The recent delineation of sacraments into three groups is also noted: the “sacraments of initiation”-baptism, confirmation/chrismation, and Eucharist-“make a person a Christian-[they] initiate someone into the Body of Christ”; the “sacraments of healing”-penance and the anointing of the sick-“repair what is broken in the body and soul”; and the “sacraments in service of communion”-marriage and holy orders-“these sacraments build up the Church, in numbers and in strength; they are directed toward the good of others rather than oneself”.

Hahn spends a large portion of this book emphasizing the role of covenant in Biblical history, connecting that to the role of covenant in the sacraments.  Covenants are not just promises, but oaths that enter us into a special relationship with God.  Covenants are not only sworn by words, according to Hahn, but also by signs.  “Jesus Himself equated the sign of His covenant with the covenant that it sealed: ‘This cup…is the new covenant in My blood’ (Lk 22:20).  And so the cup is the covenant”. In Catholicism, the highest covenant act that we participate in is the Eucharist.  It is in the Eucharist that Jesus Christ is truly present in a special way, making it explicit that our participation in the sacraments is a covenant relationship, where God is truly present.  Through the sacraments, we experience God in a way that is not possible through other means.

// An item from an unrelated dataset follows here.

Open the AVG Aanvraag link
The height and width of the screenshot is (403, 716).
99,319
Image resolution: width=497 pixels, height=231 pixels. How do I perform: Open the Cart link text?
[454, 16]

Every action in the sacraments, down to the candles and our positioning (stand/sit/kneel) means something, conveying the underlying reality of the sacramental oath and our life in Christ.

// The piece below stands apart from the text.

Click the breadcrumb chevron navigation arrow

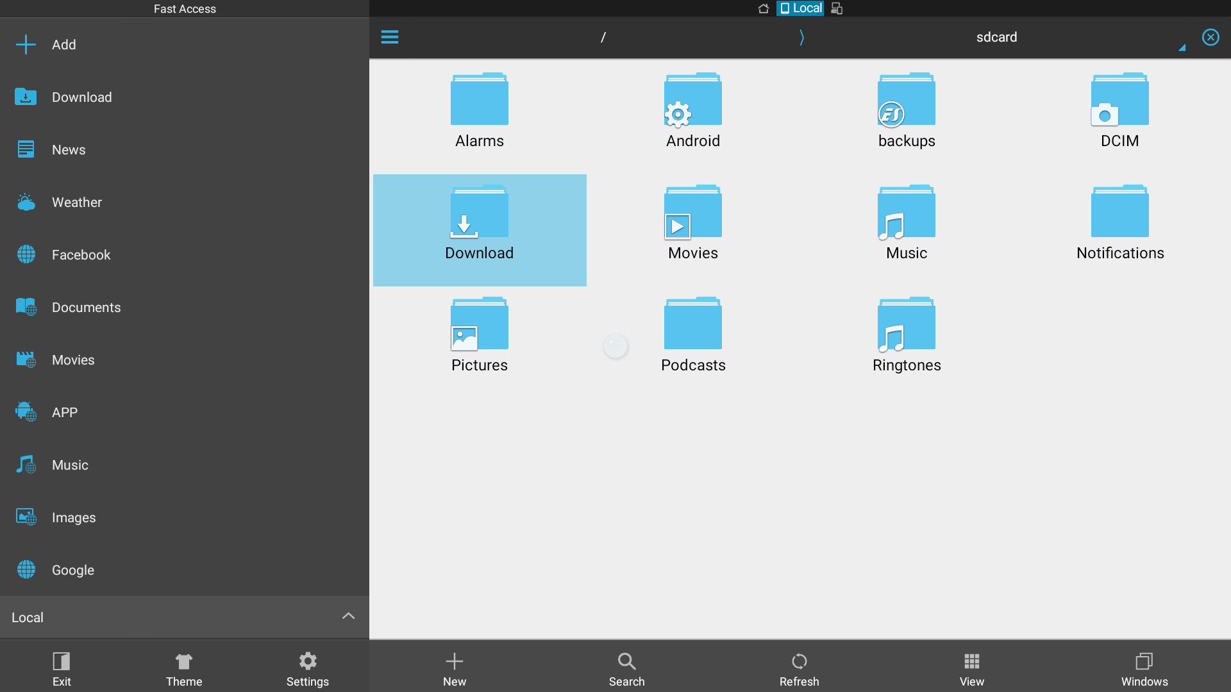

One of the final paragraphs of this book is a good way to end this entry: “Jesus was baptized, and so we are baptized.  Jesus broke bread and blessed a cup of wine, commanding His followers to “do this” in His memory-and so we do.  Jesus gave His Spirit to His disciples to confirm them in faith, and so does the true Church of Christ in our time.  Jesus ordained his apostles to celebrate Mass and forgive sins; and so does the Church today.  Jesus forgave and healed people in sacramental ways, and so does the Catholic Church.  Jesus blessed marriage, and so we, too, count our marriages as blessed and sacramental.  He swore an oath; He made a covenant.  And He gave us the sacraments so that we might follow Him, swearing the oath, renewing the covenant forever.”